Eppure, con il 31 dicembre 2009, si chiude il primo decennio del nuovo secolo, o - absit iniuria verbis - del terzo millennio. Un decennio è già un lasso di tempo che perde di vista la quotidianità per tendere alle unità di misura adottate dalla storia: in un decennio - specie in un decennio di un'epoca come questa - il mondo cambia significativamente.
Sergio Romano, sul Corriere, ha definito questa prima parte di secolo come "un decennio orribile": richiama la classica immagine del tunnel "per definire un percorso al buio attraverso una lunga serie di crisi".
«La lista degli avvenimenti funesti - scrive Romano - è impressionante», con guerre in ogni dove, attentati terroristici a ogni latitudine, repressioni poliziesche, crisi economiche e finanziarie, cui si aggiunge una pericolosa incertezza sul piano internazionale.

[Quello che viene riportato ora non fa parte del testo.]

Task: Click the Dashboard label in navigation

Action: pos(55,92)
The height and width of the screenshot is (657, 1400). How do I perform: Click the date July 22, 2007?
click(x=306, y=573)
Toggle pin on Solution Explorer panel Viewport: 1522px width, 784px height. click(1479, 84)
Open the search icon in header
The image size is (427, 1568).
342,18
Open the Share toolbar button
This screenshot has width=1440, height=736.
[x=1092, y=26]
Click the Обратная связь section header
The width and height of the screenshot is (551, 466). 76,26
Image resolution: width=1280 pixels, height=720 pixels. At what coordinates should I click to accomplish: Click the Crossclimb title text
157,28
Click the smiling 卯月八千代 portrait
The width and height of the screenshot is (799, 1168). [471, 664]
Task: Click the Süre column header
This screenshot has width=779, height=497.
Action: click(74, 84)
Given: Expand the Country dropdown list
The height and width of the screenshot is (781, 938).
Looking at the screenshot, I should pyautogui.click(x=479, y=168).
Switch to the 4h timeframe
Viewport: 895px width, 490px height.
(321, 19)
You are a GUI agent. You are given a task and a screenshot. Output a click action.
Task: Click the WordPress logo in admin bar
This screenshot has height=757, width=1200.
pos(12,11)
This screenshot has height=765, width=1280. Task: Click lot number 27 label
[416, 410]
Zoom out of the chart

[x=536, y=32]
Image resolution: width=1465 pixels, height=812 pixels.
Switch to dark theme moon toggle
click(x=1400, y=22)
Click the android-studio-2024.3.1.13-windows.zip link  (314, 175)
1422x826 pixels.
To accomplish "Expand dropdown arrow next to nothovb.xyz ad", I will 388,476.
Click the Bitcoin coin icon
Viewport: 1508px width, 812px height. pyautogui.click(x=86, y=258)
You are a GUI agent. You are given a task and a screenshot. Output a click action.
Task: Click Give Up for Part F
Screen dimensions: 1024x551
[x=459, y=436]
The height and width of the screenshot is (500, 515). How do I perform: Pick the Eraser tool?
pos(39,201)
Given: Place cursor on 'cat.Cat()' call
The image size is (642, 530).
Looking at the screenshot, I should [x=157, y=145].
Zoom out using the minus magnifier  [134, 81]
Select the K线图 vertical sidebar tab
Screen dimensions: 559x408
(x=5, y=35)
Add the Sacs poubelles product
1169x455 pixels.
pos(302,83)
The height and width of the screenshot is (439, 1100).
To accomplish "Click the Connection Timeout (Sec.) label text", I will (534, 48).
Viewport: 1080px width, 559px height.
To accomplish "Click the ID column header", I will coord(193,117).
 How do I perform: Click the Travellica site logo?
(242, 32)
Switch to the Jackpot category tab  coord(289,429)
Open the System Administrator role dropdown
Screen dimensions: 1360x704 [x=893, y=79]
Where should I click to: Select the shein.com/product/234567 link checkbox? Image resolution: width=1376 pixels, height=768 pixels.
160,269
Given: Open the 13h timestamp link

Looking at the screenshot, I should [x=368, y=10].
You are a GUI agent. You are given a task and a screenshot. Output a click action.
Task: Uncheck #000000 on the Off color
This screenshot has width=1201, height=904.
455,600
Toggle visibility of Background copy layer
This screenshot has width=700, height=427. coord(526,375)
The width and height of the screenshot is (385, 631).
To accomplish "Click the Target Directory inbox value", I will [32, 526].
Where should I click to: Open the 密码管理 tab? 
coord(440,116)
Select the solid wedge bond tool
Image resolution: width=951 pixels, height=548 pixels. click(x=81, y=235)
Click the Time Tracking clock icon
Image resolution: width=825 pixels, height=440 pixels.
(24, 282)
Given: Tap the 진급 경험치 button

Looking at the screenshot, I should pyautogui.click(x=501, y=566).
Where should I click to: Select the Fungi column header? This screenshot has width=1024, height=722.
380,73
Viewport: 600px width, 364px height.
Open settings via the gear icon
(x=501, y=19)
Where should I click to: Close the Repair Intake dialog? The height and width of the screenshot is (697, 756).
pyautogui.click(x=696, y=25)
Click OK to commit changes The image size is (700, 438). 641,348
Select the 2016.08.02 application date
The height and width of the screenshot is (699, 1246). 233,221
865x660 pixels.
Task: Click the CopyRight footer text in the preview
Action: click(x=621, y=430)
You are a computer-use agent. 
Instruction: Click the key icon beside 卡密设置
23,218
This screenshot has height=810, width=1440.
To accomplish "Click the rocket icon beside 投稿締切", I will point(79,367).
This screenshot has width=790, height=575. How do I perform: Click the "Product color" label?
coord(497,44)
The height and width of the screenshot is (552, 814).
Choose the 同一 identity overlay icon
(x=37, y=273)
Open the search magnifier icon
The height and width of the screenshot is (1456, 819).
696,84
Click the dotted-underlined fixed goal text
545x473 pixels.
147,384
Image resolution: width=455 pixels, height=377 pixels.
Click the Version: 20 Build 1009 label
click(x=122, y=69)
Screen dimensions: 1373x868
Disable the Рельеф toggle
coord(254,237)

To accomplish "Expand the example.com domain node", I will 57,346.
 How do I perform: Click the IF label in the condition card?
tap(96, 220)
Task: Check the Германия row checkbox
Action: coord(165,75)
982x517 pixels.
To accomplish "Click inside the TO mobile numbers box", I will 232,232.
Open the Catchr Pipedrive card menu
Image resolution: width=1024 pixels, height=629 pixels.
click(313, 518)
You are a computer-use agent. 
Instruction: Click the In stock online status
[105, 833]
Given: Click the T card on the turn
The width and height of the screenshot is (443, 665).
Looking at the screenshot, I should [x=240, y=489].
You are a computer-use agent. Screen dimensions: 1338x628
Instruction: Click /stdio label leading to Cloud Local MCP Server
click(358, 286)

In questi primi dieci anni del XXI secolo, insomma, i millennaristi hanno avuto ampio motivo di esultare, tentando di scovare chiare coincidenze nel raffronto tra l'attualità e i testi profetici.
Quel che più turba è che potranno continuare: anche se qualcosa sta cambiando - nell'approccio statunitense, nell'etica finanziaria, nella stabilità dell'Unione europea - molto resta da fare per ripulire un pianeta sempre più frustrato, diffidente, intollerante.
Il decennio che arriva non sarà l'età dell'oro. Forse non sarà nemmeno migliore di quello che lasciamo. In questi dieci anni potremmo aver toccato il fondo, ma la storia ci insegna che l'essere umano - colui che da sempre segna le sorti del pianeta - ha innate capacità di peggiorare costantemente la propria condizione, fino a quando non decide di cambiare.
E, per cambiare, ha bisogno di un messaggio di speranza. Un messaggio capace di dare coraggio, fiducia, stabilità e (perché no?) ottimismo.
Si fa presto a predicare una dottrina secondo schemi collaudati da generazioni, ed è altrettanto semplice fare proseliti per la propria chiesa, convincendo le persone a cambiare semplicemente luogo di culto. È semplice e comodo, ma non è ciò cui siamo chiamati, né ciò di cui ha bisogno ogni abitante di questo mondo.
Non sempre i credenti - e le chiese - lo hanno capito, ed è per questo che non possiamo sentirci soddisfatti di questo decennio: in un mondo che muore, di fronte a sistemi democratici che relativizzano la fede e regimi dittatoriali che perseguitano chi crede, i cristiani spesso si sono limitati a prendere atto, sospirare, rassegnarsi.
Alcuni - pochi - hanno ritenuto opportuno intervenire, ma spesso lo hanno fatto, ma con le proprie limitate forze, e talvolta senza preparazione.
Se davvero vogliamo che il nuovo decennio si sviluppi con un bilancio meno sconfortante, sarà necessario cambiare prospettiva.
Sarà necessario, innanzitutto, comprendere l'importanza di andare, anziché chiudersi nei locali di culto invocando il "risveglio".
Sarà necessario prepararsi adeguatamente per il confronto con un mondo che cambia linguaggio, abitudini, esigenze.
Sarà necessario collaborare con i fratelli, le chiese, le organizzazioni che si stanno già impegnando nella direzione in cui vogliamo incamminarci.
Sarà necessario rendere il concetto di "comunione fraterna" un elemento vivo e un'esigenza costante, non una piacevole eccezione da praticare solamente in occasione di qualche pasto comune condiviso e con fratelli rigorosamente selezionati.
In assenza, difficilmente saremo testimoni convincenti del messaggio che ci è stato affidato e che siamo chiamati a portare.
Per segnare una svolta nel mondo, il 2010 deve prima segnare un'inversione di tendenza per i cristiani.
La nostra speranza è che l'anno in arrivo, e gli anni che verranno, possano essere testimoni di questo cambiamento. Al di là dei buonismi e delle banalità, probabilmente, per la chiesa questo è il migliore augurio possibile.